Nel mirino, c’è quella fascia di popolazione che va dai 16 ai 25 anni. Quella, appunto, che potrebbe essere considerata al riparo dal contagio dal momento che le trasfusioni sono più sicure, non hanno mediamente interventi chirurgici importanti e, nel caso, siano tossicodipendenti non si scambiano più le siringhe. Non è un caso, infatti, che le persone maggiormente colpite da virus abbiano, mediamente, tra i 45 e i 70 anni. «Sono entrati in contatto con il virus - aggiunge Ascione che fa parte del gruppo di lavoro sull’epatite C dell’Istituto superiore di sanità - anche trent’anni fa. Quando in alcune parti d’Italia si facevano ancora le iniezioni con la siringa di vetro, quando le sale parto non erano sempre sterilizzate al meglio, quando le trasfusioni erano possibile veicolo di infezioni. E oggi si vedono le conseguenze. Persone che per tantissimo tempo non hanno avuto sintomi e, in tarda età, hanno scoperto di essere stati infettati. Quando, purtroppo, era troppo tardi per affrontare i danni».
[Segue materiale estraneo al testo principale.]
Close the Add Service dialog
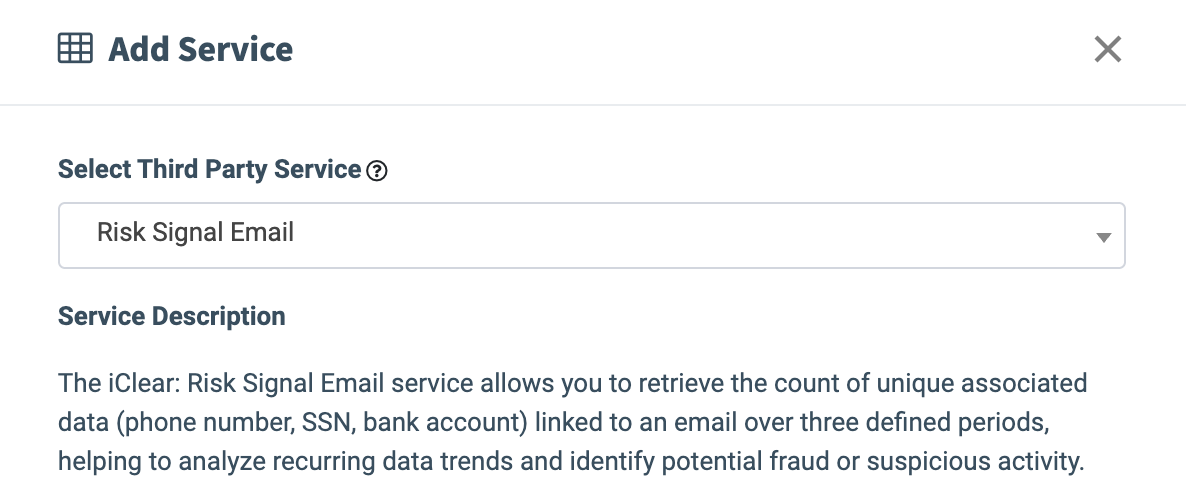1186x500 pixels. point(1107,49)
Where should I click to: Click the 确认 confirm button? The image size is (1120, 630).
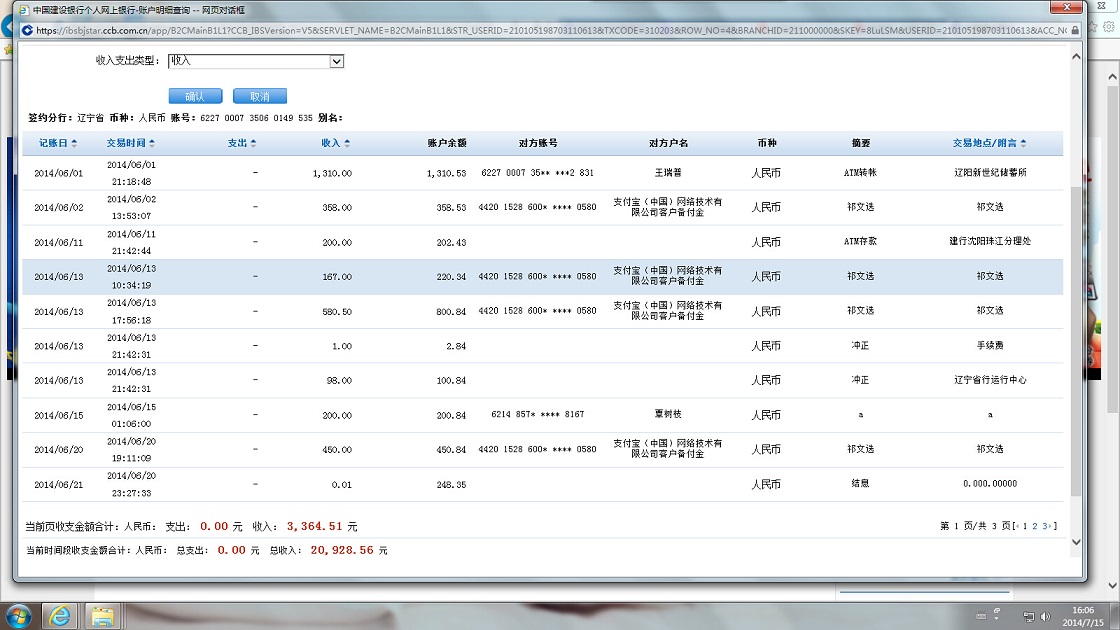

Per questo, gli epatologi, consigliano a chi pensa di poter essere stato infettato (il virus si passa attraverso il sangue, bassissima per via sessuale, no con la saliva) di sottoporsi ad un test. In modo di intervenire con largo anticipo sui sintomi.
I tatuaggi e i piercing fatti in luoghi non sicuri e non attrezzati sotto il profilo igienico, dunque, come strada privilegiata per l’infezione tra i giovani. «Si potrebbe ipotizzare la riduzione del peso dell’epatite C - commenta Mario Angelico, cattedra di Gastroenterologia, dipartimento Sanità Pubblica dell’università Tor Vergata di Roma - sulla salute della popolazione seguendo due strade. La prima riducendo ai minimi termini la diffusione della malattia attraverso un maggiore controllo delle categorie a rischio, soprattutto per quanto riguarda la pratica del body piercing e dei attuaggi di gran moda tra gli adolescenti. La seconda da percorrere è l’utilizzo ottimale degli strumenti terapeutici che oggi consentono di poter eradicare il virus in percentuali maggiori rispetto al passato». Eppure, un ricerca condotta da Codres-Proforma, presentata a Roma durante il congresso sugli avanzamenti delle terapie contro le malattie del fegato da infezioni virali, dimostra che almeno il 50% degli italiani conosce l’epatite C. Sa parlare dei veicoli di trasmissione ma è convinto che non sia possibile guarire da questa malattia. «Uno dei principali studi condotti, l’Hadziyannis, che ha arruolato più di 1300 pazienti e che ha visto una larga partecipazione italiana ha dimostrato l’efficacia dell’interferone peghilato alf 2a associato alla ribavirina nell’eliminare il virus dal sangue e, quindi, di fatto nel guarire il 63% dei casi».